Quiere saber si Pedro lo sigue amando. Y tres veces le pregunta
como tres veces le preguntaron en el patio de la casa de Caifás.
Jesús cuestiona
Jesús ya
ha perdonado. Lo perdonó con la mirada esa misma noche. Pero ahora
quiere saber si ahora Pedro está dispuesto a seguir sus pasos.
Esa es la pregunta relevante.
El jueves en la cena Pedro quería seguirlo. Pero aún no había
llegado su momento, aún no estaba preparado. Poco después Pedro comprobó su
debilidad. No estaba listo.
¿Y ahora? ¿Qué ha cambiado? Ha cambiado todo. El duro pescador de
Galilea ahora se siente frágil.
Ya no es fuerte ni arrogante. Ya no tiene la energía de esa noche.
Pero sí tiene la fragilidad de la piedra que se ha quebrado.
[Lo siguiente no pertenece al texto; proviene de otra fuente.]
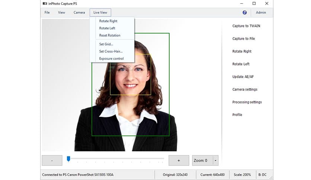Open Camera settings from side panel
The height and width of the screenshot is (180, 311).
click(245, 89)
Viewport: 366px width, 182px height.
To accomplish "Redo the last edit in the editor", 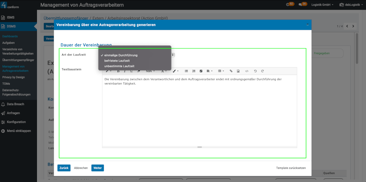I will pos(263,71).
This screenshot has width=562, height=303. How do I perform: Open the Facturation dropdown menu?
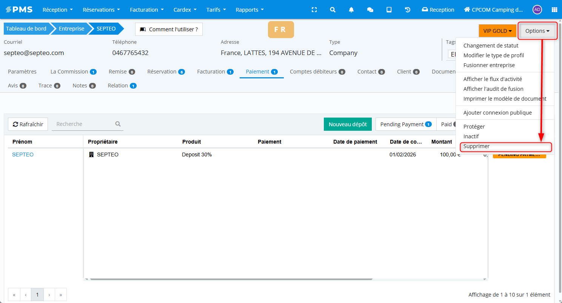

Esa noche cambiaron muchas cosas en Pedro. Vio que no era tan
poderoso como pensaba. Vio que no todo lo hacía bien. Su pecado
público lo humilló.
Todos supieron de sus negaciones o quizás fue él mismo quien
contara después su historia de conversión. Lo cierto es que hoy, al escuchar
las preguntas, se entristece.
Jesús lo sabe todo, sabe que le quiere. Pero pregunta para que él
conteste. Y así lo hace Pedro. Tres veces le dice que sí, que lo ama. Ha pecado, ha
caído, pero lo ama con todas sus fuerzas.